The global strategy of the Alliance for Responsible Mining (ARM) includes two holistic programs with different but complementary approaches and diverse beneficiary populations. These programs are financed by multiple donors and implemented in various territories according to the needs of the mining communities. In these territories, ARM seeks resource efficiency by implementing integral strategies in alliance with local and regional actors.
The Fairmined program seeks to encourage responsible practices in artisanal and small-scale mining, facilitating access to fair supply chains and generating a positive economic, social and environmental impact in mining communities.
Beneficiaries: Formalized artisanal and small-scale mining organizations.
Tool: Fairmined Standard
Since 2012 and together with the participation of 130 players from Latin America, Africa, the United States and Asia, ARM has been developing and verifying the success of the Fairmined model. This model has made it possible to support the sustainable development of organizations and communities in the artisanal and small-scale mining sector, driven by the demand for ethically produced and marketed minerals and metals.
Through the Fairmined program, ARM supports advanced mining organizations in the training process to reach the most demanding international standards. In addition, the program goes beyond training and certification of mining organizations. It seeks to foster a local environment of mining governance through the creation of spaces for dialogue at the local level with public and private actors, civil society organizations and the miners themselves, to design and execute a joint action plan. The objective is to anchor the Fairmined model in the territories where we work, through the growth of the number of organizations committed to responsible mining practices.
Fairmined Certification more than ever is a viable process with very good perspectives for development and expansion in the world. In 2017, the demand for ethical gold in international markets exceeded the gold supply of certified mining organizations. To expand the number of certified mining organizations and the availability of Fairmined Gold, we collaborate with partners such as Solidaridad and the Better Gold Initiative, with its implementing partners in Colombia, Peru and Bolivia.
CAPAZ: Supply Chains of Peace
The CAPAZ program seeks to encourage improved practices in artisanal and small-scale mining, facilitating access to legal markets, in collaboration with the community, public and private partners.
Beneficiaries: Artisanal and small-scale miners and miners with low levels of formalization, especially in conflict and high-risk areas.
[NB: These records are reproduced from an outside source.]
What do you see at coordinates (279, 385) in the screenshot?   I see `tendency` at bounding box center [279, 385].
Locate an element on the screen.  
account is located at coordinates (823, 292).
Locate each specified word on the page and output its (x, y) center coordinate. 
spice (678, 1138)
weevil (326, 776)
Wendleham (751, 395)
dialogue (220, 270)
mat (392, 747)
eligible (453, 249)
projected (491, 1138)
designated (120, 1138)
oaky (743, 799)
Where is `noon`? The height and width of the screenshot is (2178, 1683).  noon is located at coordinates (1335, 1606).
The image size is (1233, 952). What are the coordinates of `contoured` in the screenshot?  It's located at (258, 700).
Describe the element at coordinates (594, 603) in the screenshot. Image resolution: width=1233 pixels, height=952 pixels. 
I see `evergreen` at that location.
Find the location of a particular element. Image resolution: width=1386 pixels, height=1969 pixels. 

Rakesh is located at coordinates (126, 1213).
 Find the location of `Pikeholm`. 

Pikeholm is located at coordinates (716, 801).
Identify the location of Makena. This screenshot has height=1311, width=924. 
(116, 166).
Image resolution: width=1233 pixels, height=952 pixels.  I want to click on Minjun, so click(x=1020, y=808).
One of the important lessons learned from implementing the Fairmined program in recent years has been that for many mining organizations it is difficult to meet the demanding requirements of the Fairmined Standard in the short term. If the journey towards certification is long and complicated, mining organizations are likely to lose motivation during the process. On the other hand, the costs and rigor of certification can make it unviable for groups of miners with small production and low levels of training. Therefore, ARM has advocated for years the creation of a more progressive standard, which can facilitate the entry of vulnerable groups to legal markets, either as an end in itself or as part of the long-term path towards Fairmined.
Additionally, with the introduction of the Due Diligence Guide of the Organization for Economic Co-operation and Development (OECD), the US Dodd-Frank Act and the new European Union Conflict Minerals Regulation, the industry is adopting mandatory and voluntary responsibility frameworks related to the supply of minerals. If small-scale miners are not prepared and do not meet the minimum requirements of the industry and international regulations, their participation in legal supply chains may be jeopardized, hence reinforcing their informality and exclusion.
To accompany artisanal and small-scale miners in complying with due diligence and supplying gold free of conflict and bad practices, ARM has been developing a new global program: CAPAZ (Supply Chains of Peace). The program seeks to link and empower artisanal and small-scale miners with low levels of formalization, and support them in critical issues such as due diligence, mercury management, associativity, health and safety, child labor, as well as the commercialization of its mineral.
Alongside, the program creates the foundation to promote and enable an environment for discussion, decision-making and search for multi-stakeholder solutions at the local level, to promote the equitable use of mining resources. Finally, advocacy work at the regional and national levels will allow to highlight the lessons learned at the pilot sites and obtain feedback from the national authorities to make the program viable.